(Provided data)
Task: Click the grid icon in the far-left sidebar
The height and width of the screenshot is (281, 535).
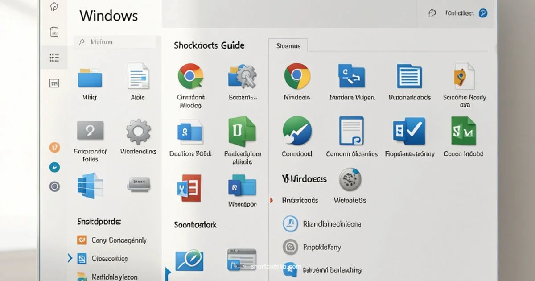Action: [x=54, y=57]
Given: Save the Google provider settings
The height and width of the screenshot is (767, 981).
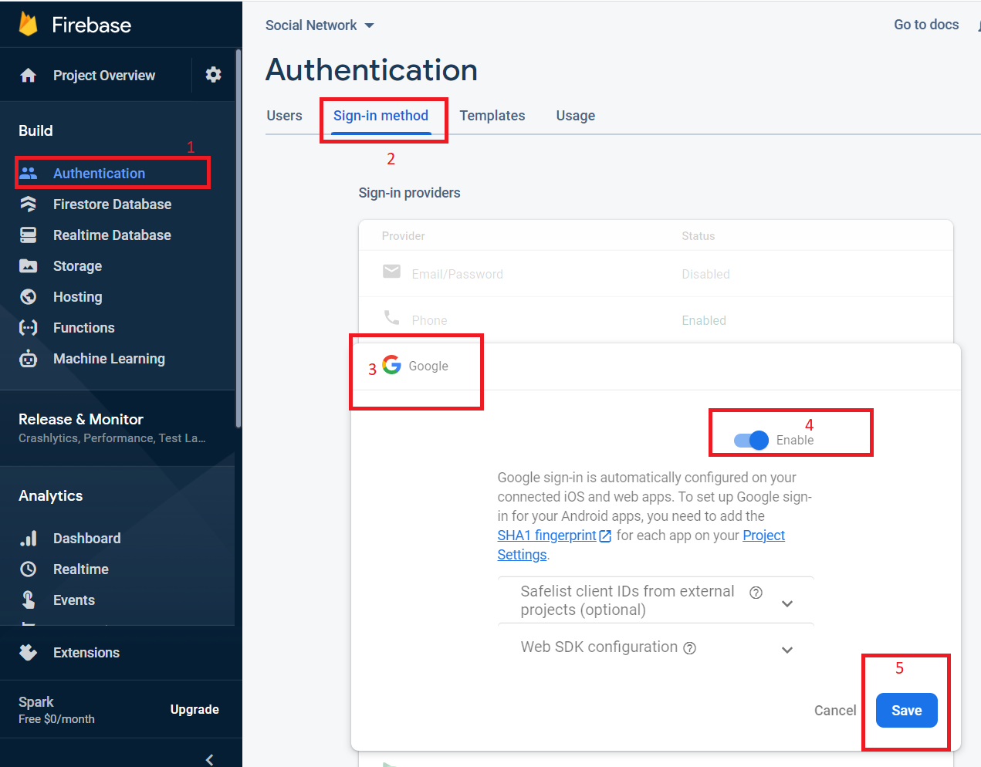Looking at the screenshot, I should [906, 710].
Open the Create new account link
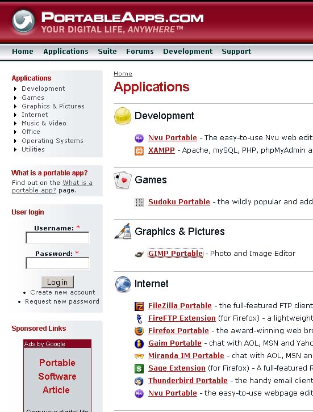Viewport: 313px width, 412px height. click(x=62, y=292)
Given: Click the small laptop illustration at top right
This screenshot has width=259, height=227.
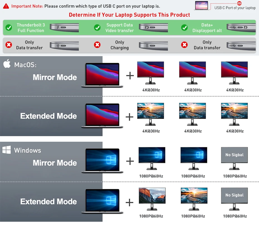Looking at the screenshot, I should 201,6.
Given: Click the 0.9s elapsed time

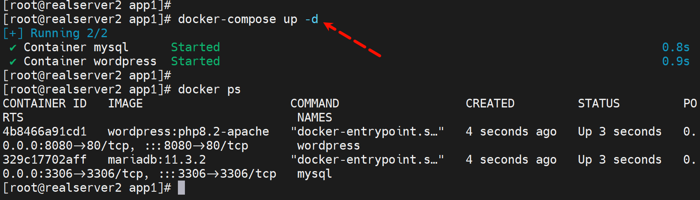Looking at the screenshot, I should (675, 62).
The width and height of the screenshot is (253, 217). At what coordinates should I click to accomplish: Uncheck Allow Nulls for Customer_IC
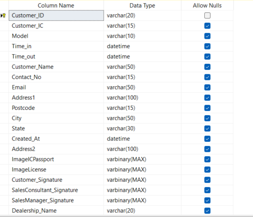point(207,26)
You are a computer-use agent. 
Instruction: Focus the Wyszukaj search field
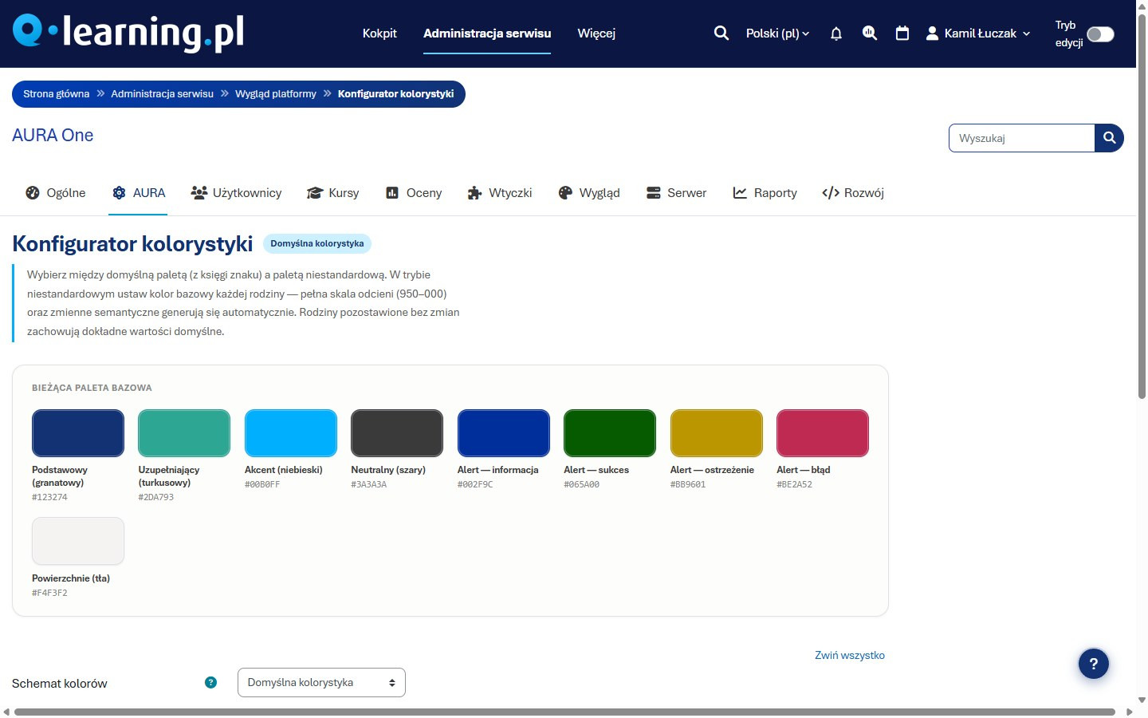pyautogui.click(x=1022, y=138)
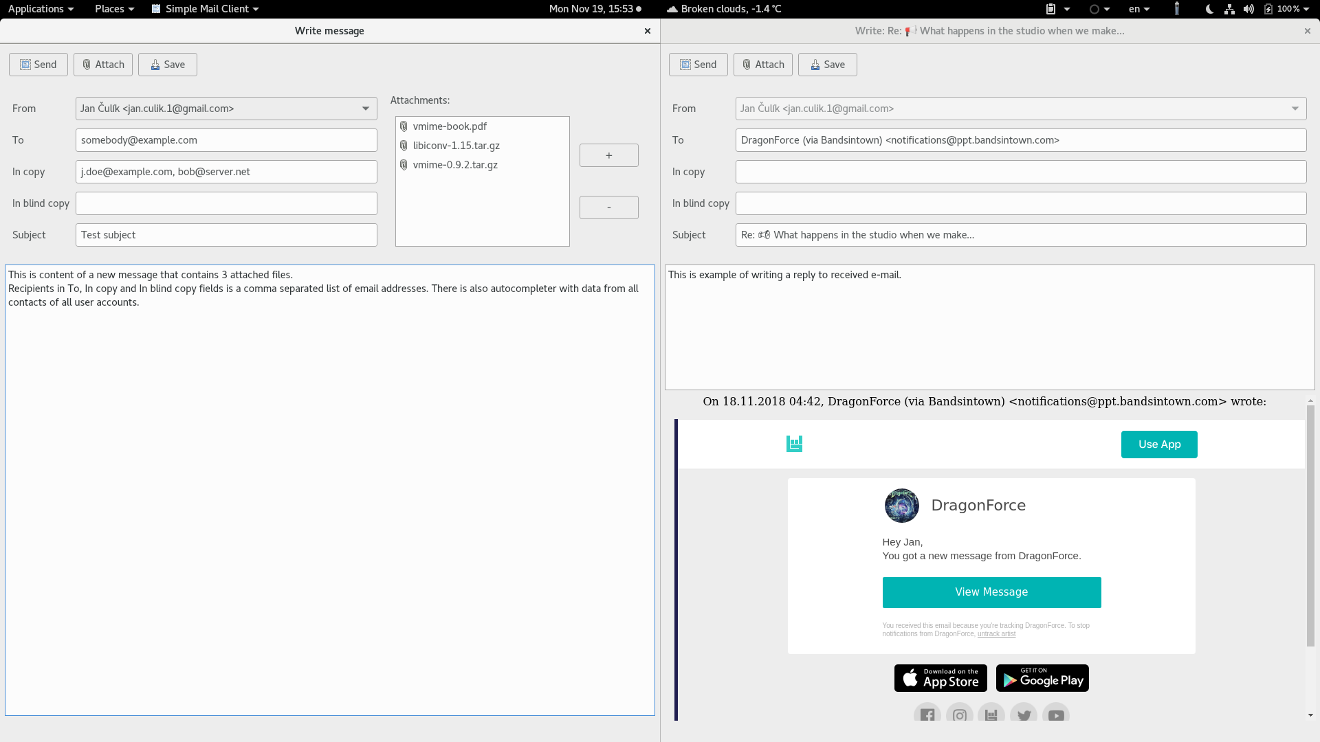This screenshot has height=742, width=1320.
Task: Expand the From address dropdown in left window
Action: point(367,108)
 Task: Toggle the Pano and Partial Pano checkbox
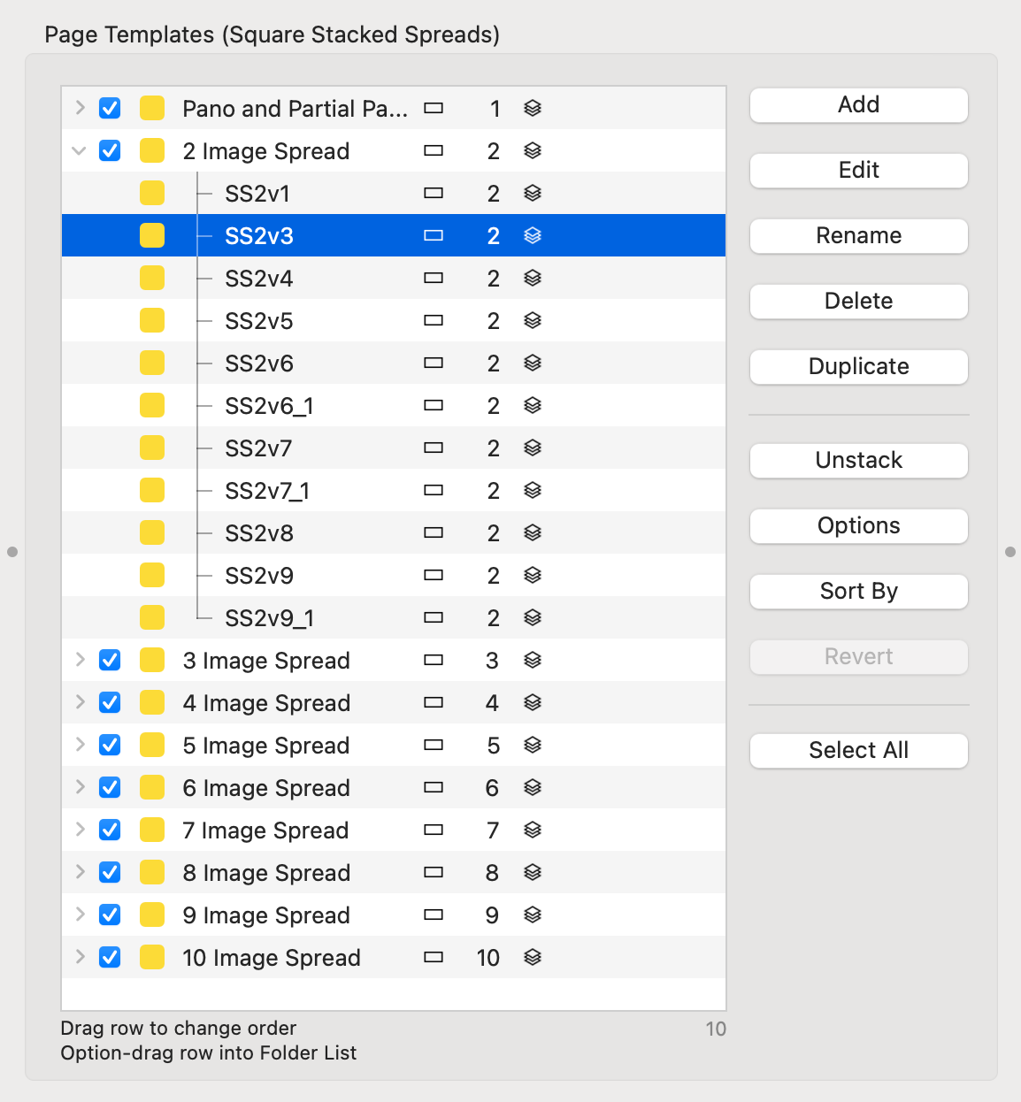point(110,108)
(End Provided data)
_Exercise description:_
What do the lines above say from the line containing "You are a computer-use agent." through the last line? Quote them exactly, both ends included, and leave out the pictures.

_Exercise answer:_
You are a computer-use agent. 
Instruction: Focus the Wyszukaj search field
pyautogui.click(x=1022, y=138)
This screenshot has height=742, width=1320.
Task: Expand the From address dropdown in left window
Action: point(367,108)
 Task: Toggle the Pano and Partial Pano checkbox
point(110,108)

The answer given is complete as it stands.